Short task
In the entries below, how many lines contain the word "width"? Reply with only the number.

Given records

################

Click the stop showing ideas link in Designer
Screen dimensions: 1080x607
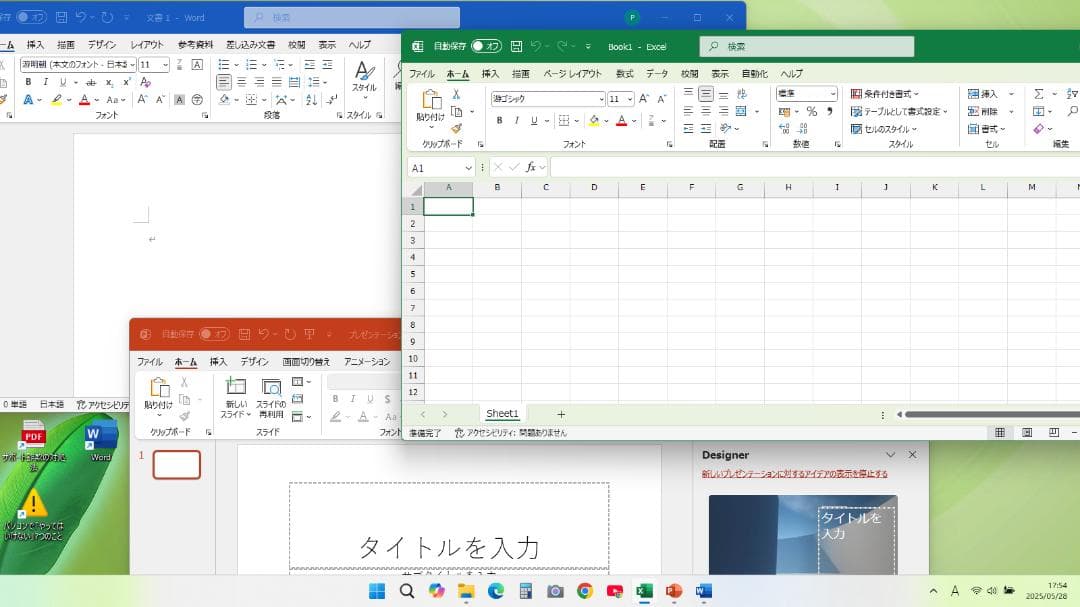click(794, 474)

################

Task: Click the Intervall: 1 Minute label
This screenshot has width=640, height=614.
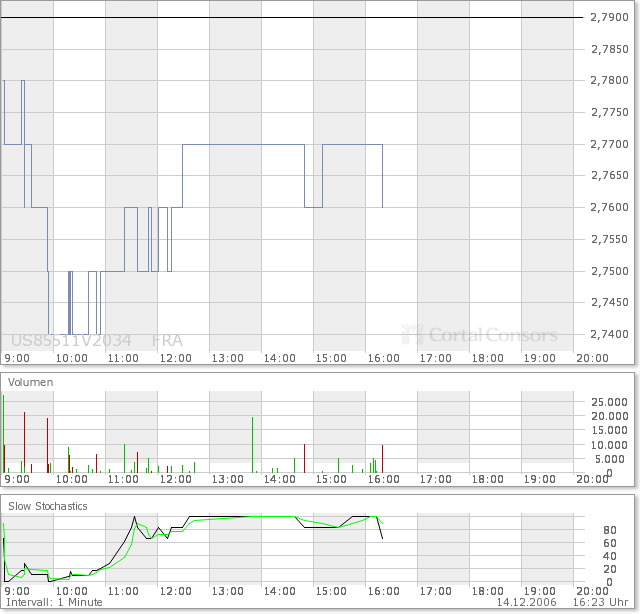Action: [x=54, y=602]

################

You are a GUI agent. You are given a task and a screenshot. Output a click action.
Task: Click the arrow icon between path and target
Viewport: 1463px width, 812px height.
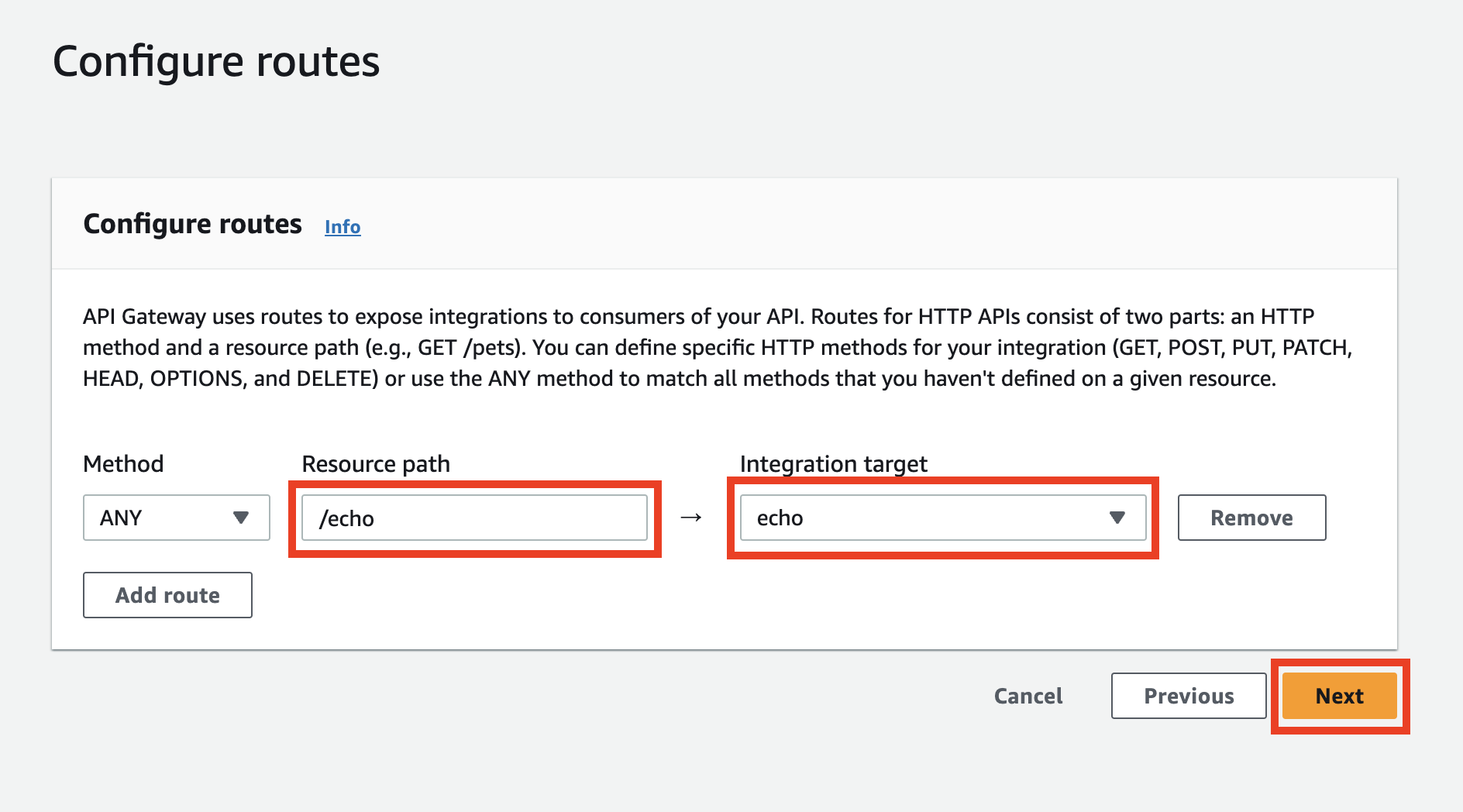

################

Problem solution
2